CLI Ingestion
Installing the CLI
Make sure you have installed DataHub CLI before following this guide.
# Requires Python 3.8+
python3 -m pip install --upgrade pip wheel setuptools
python3 -m pip install --upgrade acryl-datahub
# validate that the install was successful
datahub version
# If you see "command not found", try running this instead: python3 -m datahub version
Check out the CLI Installation Guide for more installation options and troubleshooting tips.
After that, install the required plugin for the ingestion.
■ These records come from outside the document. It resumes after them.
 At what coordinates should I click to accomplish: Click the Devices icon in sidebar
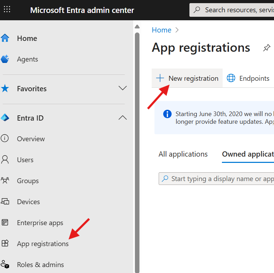click(x=5, y=202)
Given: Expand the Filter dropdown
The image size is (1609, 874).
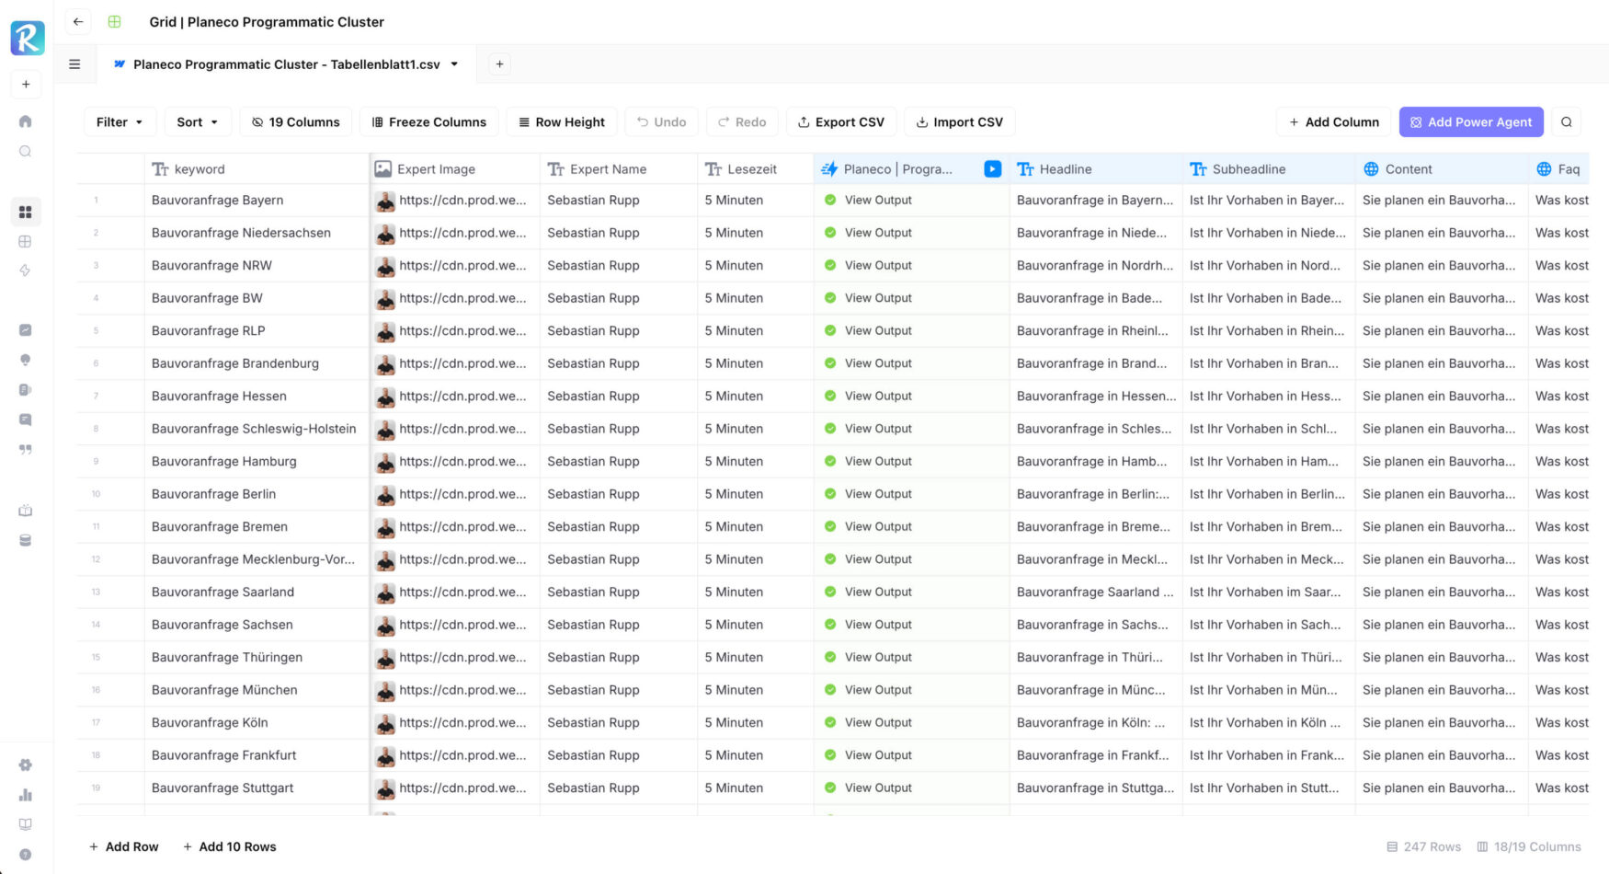Looking at the screenshot, I should 120,122.
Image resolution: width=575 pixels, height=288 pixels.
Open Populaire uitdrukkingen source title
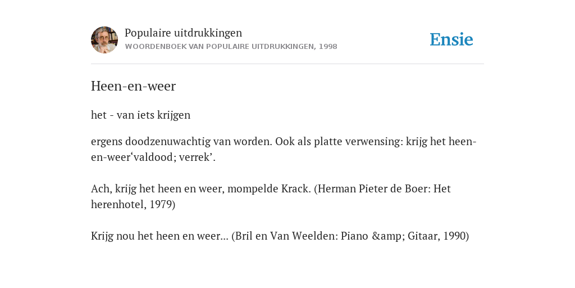pyautogui.click(x=184, y=33)
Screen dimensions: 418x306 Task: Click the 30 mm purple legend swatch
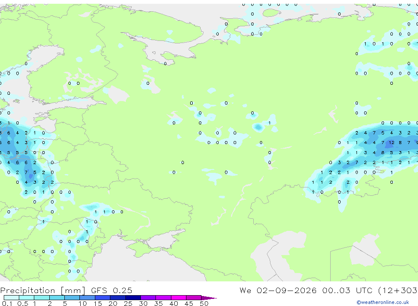coord(148,298)

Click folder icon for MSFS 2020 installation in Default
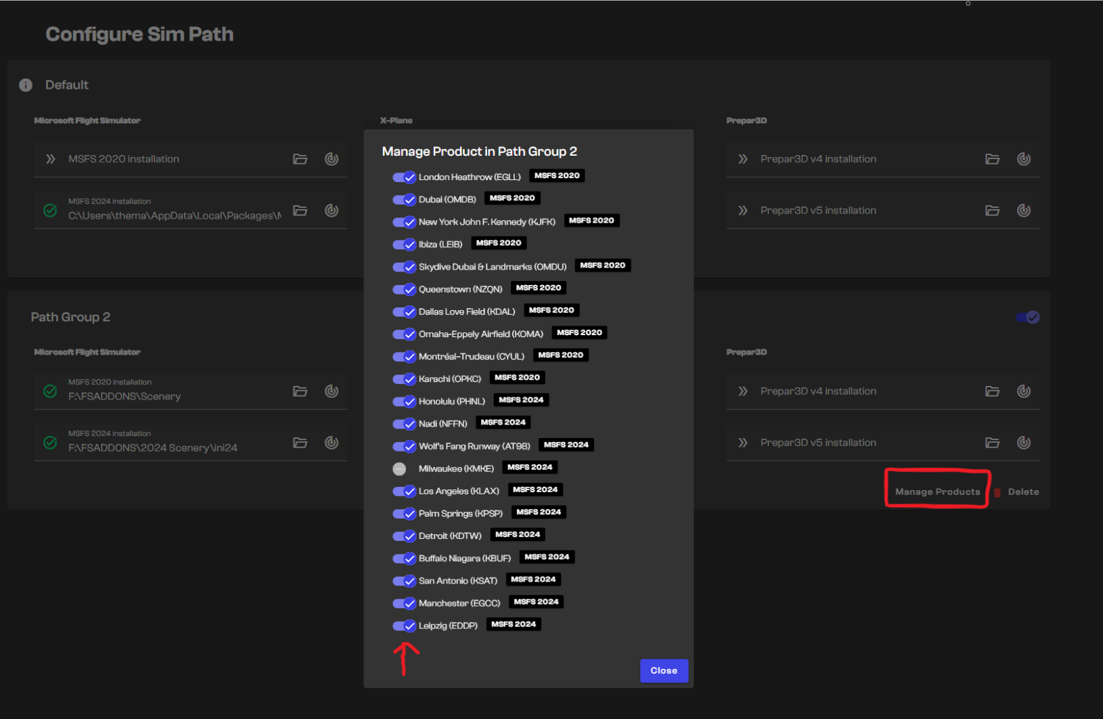pos(300,159)
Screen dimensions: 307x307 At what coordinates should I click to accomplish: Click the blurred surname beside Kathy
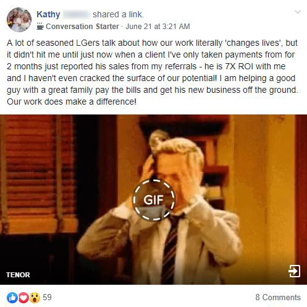[77, 14]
pip install 'acryl-datahub[datahub-rest]' # install the required plugin
Check out the alternative installation options for more reference.
Configuring a Recipe
Create a recipe.yml
file that defines the source and sink for metadata, as shown below.
# recipe.yml
source:
type: <source_name>
config:
option_1: <value>
...
sink:
type: <sink_type_name>
config:
...
For more information and examples on configuring recipes, please refer to Recipes.
Ingesting Metadata
You can run ingestion using datahub ingest
like below.
datahub ingest -c <path/to/recipe.yml>
Reference
Please refer the following pages for advanced guids on CLI ingestion.
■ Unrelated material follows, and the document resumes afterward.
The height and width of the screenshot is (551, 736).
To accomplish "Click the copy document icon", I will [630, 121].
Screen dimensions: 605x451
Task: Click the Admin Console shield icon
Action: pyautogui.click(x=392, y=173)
DataHub server uses a 3 digit versioning scheme, while the CLI uses a 4 digit scheme. For example, if you're using DataHub server version 0.10.0, you should use CLI version 0.10.0.x, where x is a patch version. We do this because we do CLI releases at a much higher frequency than server releases, usually every few days vs twice a month.
For ingestion sources, any breaking changes will be highlighted in the release notes. When fields are deprecated or otherwise changed, we will try to maintain backwards compatibility for two server releases, which is about 4-6 weeks. The CLI will also print warnings whenever deprecated options are used.